• _Problem details_:
Copy the items verbatim from the line containing "Click the magnifier icon above View" through the line containing "point(39,146)", including both of those lines.

Element lookup items
— Start —
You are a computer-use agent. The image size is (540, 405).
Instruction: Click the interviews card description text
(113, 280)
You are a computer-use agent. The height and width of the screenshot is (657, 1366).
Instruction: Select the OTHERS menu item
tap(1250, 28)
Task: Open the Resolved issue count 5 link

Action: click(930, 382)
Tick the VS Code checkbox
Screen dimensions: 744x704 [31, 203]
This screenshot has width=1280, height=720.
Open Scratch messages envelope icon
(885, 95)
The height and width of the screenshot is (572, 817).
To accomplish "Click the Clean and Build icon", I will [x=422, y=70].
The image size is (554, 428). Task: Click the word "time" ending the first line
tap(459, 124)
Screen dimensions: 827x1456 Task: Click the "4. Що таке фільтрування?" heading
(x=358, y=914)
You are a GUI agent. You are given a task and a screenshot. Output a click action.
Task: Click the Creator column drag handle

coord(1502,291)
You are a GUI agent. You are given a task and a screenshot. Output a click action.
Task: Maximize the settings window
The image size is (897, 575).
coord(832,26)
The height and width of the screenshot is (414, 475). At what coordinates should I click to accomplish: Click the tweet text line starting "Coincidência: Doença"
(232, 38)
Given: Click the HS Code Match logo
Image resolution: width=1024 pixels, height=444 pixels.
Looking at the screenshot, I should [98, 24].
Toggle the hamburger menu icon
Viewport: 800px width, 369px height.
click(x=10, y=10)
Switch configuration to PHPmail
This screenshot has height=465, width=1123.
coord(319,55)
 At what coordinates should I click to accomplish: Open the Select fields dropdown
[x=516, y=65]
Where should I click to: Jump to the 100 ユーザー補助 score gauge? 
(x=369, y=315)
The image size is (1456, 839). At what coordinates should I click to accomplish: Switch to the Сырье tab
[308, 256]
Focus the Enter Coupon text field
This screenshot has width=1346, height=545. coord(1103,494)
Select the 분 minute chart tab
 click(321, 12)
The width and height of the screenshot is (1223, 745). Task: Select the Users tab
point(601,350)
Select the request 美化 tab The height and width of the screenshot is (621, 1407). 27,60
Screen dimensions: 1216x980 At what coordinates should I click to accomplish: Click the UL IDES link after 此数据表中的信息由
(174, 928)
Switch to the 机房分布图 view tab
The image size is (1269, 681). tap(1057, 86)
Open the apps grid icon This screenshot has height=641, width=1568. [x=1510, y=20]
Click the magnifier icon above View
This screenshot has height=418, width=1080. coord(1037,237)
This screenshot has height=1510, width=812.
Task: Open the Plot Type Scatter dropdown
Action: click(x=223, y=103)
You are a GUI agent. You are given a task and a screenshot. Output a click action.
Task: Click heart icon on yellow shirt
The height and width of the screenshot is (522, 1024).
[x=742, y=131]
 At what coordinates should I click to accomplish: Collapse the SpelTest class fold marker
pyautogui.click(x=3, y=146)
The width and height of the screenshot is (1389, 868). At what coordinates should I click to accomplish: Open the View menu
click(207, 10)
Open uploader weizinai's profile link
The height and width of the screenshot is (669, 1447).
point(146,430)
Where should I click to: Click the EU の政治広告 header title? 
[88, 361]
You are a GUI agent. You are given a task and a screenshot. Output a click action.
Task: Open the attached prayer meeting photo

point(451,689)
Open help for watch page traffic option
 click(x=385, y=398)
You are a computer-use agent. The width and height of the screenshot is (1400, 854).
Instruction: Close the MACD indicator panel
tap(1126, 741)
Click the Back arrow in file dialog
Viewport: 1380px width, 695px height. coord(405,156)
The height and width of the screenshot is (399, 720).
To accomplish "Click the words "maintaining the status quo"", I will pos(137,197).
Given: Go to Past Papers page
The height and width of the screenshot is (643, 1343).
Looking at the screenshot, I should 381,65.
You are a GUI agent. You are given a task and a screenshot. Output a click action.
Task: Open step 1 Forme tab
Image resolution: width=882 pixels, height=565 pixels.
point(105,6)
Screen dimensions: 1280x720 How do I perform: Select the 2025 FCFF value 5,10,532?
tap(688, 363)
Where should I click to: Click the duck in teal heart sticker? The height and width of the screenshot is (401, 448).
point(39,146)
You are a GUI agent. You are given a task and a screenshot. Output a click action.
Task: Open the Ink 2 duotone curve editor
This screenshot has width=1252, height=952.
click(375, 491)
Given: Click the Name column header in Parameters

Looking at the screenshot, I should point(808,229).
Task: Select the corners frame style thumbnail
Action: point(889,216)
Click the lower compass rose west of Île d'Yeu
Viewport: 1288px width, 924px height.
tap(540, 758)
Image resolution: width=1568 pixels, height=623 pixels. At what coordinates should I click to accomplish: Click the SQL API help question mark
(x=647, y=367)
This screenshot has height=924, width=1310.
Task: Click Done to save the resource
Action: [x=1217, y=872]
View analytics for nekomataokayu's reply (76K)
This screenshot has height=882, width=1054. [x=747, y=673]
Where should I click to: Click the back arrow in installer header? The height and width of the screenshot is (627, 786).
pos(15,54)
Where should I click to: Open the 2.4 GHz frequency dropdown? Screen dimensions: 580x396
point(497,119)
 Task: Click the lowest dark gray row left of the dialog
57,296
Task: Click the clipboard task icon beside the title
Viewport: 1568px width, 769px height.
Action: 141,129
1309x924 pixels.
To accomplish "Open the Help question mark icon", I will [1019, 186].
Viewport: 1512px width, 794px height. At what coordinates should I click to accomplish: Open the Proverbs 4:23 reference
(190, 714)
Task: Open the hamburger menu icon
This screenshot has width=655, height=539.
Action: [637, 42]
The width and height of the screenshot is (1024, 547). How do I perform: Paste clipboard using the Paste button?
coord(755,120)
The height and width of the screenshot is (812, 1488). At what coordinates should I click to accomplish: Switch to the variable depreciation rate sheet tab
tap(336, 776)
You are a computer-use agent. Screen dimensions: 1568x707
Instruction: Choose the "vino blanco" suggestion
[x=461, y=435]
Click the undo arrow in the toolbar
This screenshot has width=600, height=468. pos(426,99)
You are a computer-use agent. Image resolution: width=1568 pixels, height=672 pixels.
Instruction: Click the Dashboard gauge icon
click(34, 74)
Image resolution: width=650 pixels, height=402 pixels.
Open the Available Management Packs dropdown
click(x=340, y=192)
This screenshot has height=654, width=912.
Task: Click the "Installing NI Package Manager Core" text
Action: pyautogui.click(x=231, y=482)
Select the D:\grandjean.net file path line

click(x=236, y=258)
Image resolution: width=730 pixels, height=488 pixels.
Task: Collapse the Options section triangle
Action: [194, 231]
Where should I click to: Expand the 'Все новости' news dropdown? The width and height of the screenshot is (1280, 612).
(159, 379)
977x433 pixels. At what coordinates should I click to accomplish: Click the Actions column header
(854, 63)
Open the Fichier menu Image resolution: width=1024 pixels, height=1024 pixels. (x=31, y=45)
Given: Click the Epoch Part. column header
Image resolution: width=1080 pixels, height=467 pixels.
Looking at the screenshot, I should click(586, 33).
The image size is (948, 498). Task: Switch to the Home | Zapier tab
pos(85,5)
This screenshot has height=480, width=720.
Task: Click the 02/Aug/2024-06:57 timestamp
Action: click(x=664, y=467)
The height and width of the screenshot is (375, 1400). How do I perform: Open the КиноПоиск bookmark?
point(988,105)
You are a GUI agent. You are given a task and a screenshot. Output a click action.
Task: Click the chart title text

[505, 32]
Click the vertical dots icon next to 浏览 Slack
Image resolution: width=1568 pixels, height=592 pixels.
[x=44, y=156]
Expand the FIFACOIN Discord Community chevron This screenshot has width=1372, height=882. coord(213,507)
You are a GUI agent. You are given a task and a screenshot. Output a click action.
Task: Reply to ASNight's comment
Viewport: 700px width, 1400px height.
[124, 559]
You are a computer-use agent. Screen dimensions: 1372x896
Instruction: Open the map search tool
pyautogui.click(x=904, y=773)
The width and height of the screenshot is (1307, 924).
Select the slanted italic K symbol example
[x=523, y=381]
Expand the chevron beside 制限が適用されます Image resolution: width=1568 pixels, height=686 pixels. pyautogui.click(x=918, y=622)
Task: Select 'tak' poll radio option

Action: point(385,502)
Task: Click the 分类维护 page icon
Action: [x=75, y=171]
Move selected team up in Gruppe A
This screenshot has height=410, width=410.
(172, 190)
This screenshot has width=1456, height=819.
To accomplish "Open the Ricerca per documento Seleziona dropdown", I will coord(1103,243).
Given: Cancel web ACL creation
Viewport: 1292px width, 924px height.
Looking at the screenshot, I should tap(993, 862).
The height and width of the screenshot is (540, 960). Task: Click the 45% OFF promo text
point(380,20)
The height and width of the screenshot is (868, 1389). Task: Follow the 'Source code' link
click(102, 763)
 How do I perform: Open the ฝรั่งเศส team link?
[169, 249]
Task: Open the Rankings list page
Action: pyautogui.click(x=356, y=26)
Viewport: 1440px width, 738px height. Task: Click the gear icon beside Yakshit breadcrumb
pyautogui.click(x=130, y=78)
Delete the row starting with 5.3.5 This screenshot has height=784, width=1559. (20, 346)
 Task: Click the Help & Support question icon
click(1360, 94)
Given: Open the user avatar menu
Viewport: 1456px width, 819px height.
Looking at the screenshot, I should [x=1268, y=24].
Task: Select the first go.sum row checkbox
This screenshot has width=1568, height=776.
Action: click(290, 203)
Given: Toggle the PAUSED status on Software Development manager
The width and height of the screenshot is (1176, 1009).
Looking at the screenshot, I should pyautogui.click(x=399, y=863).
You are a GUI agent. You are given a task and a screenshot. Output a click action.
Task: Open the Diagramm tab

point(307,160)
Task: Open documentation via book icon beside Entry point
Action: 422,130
— End —
• _Written solution_:
Click the magnifier icon above View
This screenshot has height=418, width=1080. coord(1037,237)
This screenshot has height=1510, width=812.
Task: Open the Plot Type Scatter dropdown
Action: click(x=223, y=103)
You are a GUI agent. You are given a task and a screenshot. Output a click action.
Task: Click heart icon on yellow shirt
The height and width of the screenshot is (522, 1024).
[x=742, y=131]
 At what coordinates should I click to accomplish: Collapse the SpelTest class fold marker
pyautogui.click(x=3, y=146)
The width and height of the screenshot is (1389, 868). At what coordinates should I click to accomplish: Open the View menu
click(207, 10)
Open uploader weizinai's profile link
The height and width of the screenshot is (669, 1447).
point(146,430)
Where should I click to: Click the EU の政治広告 header title? 
[88, 361]
You are a GUI agent. You are given a task and a screenshot. Output a click action.
Task: Open the attached prayer meeting photo

point(451,689)
Open help for watch page traffic option
 click(x=385, y=398)
You are a computer-use agent. The width and height of the screenshot is (1400, 854).
Instruction: Close the MACD indicator panel
tap(1126, 741)
Click the Back arrow in file dialog
Viewport: 1380px width, 695px height. coord(405,156)
The height and width of the screenshot is (399, 720).
To accomplish "Click the words "maintaining the status quo"", I will pos(137,197).
Given: Go to Past Papers page
The height and width of the screenshot is (643, 1343).
Looking at the screenshot, I should 381,65.
You are a GUI agent. You are given a task and a screenshot. Output a click action.
Task: Open step 1 Forme tab
Image resolution: width=882 pixels, height=565 pixels.
point(105,6)
Screen dimensions: 1280x720 How do I perform: Select the 2025 FCFF value 5,10,532?
tap(688, 363)
Where should I click to: Click the duck in teal heart sticker? The height and width of the screenshot is (401, 448).
point(39,146)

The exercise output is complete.